Collected data
+ + + + + + +
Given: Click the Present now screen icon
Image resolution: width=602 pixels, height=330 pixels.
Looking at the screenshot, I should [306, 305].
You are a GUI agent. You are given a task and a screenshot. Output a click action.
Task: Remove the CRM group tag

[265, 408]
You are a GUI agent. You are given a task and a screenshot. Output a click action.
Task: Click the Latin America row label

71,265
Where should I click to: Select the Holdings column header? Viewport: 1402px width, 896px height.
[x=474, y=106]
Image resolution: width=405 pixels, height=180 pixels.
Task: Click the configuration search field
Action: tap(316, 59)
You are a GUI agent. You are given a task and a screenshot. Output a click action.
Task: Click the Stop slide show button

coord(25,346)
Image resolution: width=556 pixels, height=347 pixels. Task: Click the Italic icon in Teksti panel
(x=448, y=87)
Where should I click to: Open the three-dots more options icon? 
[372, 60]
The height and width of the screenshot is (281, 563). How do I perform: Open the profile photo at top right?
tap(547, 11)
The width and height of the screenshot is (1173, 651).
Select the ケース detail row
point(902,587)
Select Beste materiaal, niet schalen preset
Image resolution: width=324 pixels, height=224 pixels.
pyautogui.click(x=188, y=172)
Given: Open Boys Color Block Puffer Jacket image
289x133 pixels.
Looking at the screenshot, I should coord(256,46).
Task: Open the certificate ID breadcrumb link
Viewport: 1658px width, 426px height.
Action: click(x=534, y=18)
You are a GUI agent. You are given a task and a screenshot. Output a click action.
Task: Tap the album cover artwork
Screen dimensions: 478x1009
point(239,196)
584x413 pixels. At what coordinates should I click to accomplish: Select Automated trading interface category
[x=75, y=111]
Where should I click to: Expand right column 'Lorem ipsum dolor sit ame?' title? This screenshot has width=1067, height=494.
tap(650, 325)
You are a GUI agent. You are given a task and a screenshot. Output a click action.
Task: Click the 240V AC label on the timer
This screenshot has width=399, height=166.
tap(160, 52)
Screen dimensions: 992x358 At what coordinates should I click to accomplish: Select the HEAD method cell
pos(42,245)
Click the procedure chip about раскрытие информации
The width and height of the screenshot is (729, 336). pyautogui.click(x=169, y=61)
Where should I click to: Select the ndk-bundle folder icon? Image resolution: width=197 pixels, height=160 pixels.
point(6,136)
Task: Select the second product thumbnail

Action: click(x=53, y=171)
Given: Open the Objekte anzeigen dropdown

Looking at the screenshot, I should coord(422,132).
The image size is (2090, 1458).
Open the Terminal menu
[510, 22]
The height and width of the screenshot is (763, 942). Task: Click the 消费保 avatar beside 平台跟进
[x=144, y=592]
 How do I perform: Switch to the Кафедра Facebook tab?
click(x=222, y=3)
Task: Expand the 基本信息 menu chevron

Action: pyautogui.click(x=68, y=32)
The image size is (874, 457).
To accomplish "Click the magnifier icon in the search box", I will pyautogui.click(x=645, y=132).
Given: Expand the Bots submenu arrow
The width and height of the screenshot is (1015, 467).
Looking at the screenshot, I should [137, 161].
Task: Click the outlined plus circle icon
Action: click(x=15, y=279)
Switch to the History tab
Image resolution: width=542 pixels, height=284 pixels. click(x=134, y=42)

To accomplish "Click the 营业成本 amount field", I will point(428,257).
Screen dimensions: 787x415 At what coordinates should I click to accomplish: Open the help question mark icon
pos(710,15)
+ + + + + + +
● What the task asks:
Retype every entry above, word for word.

● Expected answer:
Given: Click the Present now screen icon
Image resolution: width=602 pixels, height=330 pixels.
Looking at the screenshot, I should [306, 305].
You are a GUI agent. You are given a task and a screenshot. Output a click action.
Task: Remove the CRM group tag

[265, 408]
You are a GUI agent. You are given a task and a screenshot. Output a click action.
Task: Click the Latin America row label

71,265
Where should I click to: Select the Holdings column header? Viewport: 1402px width, 896px height.
[x=474, y=106]
Image resolution: width=405 pixels, height=180 pixels.
Task: Click the configuration search field
Action: tap(316, 59)
You are a GUI agent. You are given a task and a screenshot. Output a click action.
Task: Click the Stop slide show button

coord(25,346)
Image resolution: width=556 pixels, height=347 pixels. Task: Click the Italic icon in Teksti panel
(x=448, y=87)
Where should I click to: Open the three-dots more options icon? 
[372, 60]
The height and width of the screenshot is (281, 563). How do I perform: Open the profile photo at top right?
tap(547, 11)
The width and height of the screenshot is (1173, 651).
Select the ケース detail row
point(902,587)
Select Beste materiaal, niet schalen preset
Image resolution: width=324 pixels, height=224 pixels.
pyautogui.click(x=188, y=172)
Given: Open Boys Color Block Puffer Jacket image
289x133 pixels.
Looking at the screenshot, I should coord(256,46).
Task: Open the certificate ID breadcrumb link
Viewport: 1658px width, 426px height.
Action: click(x=534, y=18)
You are a GUI agent. You are given a task and a screenshot. Output a click action.
Task: Tap the album cover artwork
Screen dimensions: 478x1009
point(239,196)
584x413 pixels. At what coordinates should I click to accomplish: Select Automated trading interface category
[x=75, y=111]
Where should I click to: Expand right column 'Lorem ipsum dolor sit ame?' title? This screenshot has width=1067, height=494.
tap(650, 325)
You are a GUI agent. You are given a task and a screenshot. Output a click action.
Task: Click the 240V AC label on the timer
This screenshot has width=399, height=166.
tap(160, 52)
Screen dimensions: 992x358 At what coordinates should I click to accomplish: Select the HEAD method cell
pos(42,245)
Click the procedure chip about раскрытие информации
The width and height of the screenshot is (729, 336). pyautogui.click(x=169, y=61)
Where should I click to: Select the ndk-bundle folder icon? Image resolution: width=197 pixels, height=160 pixels.
point(6,136)
Task: Select the second product thumbnail

Action: click(x=53, y=171)
Given: Open the Objekte anzeigen dropdown

Looking at the screenshot, I should coord(422,132).
The image size is (2090, 1458).
Open the Terminal menu
[510, 22]
The height and width of the screenshot is (763, 942). Task: Click the 消费保 avatar beside 平台跟进
[x=144, y=592]
 How do I perform: Switch to the Кафедра Facebook tab?
click(x=222, y=3)
Task: Expand the 基本信息 menu chevron

Action: pyautogui.click(x=68, y=32)
The image size is (874, 457).
To accomplish "Click the magnifier icon in the search box", I will pyautogui.click(x=645, y=132).
Given: Expand the Bots submenu arrow
The width and height of the screenshot is (1015, 467).
Looking at the screenshot, I should [137, 161].
Task: Click the outlined plus circle icon
Action: click(x=15, y=279)
Switch to the History tab
Image resolution: width=542 pixels, height=284 pixels. click(x=134, y=42)

To accomplish "Click the 营业成本 amount field", I will point(428,257).
Screen dimensions: 787x415 At what coordinates should I click to accomplish: Open the help question mark icon
pos(710,15)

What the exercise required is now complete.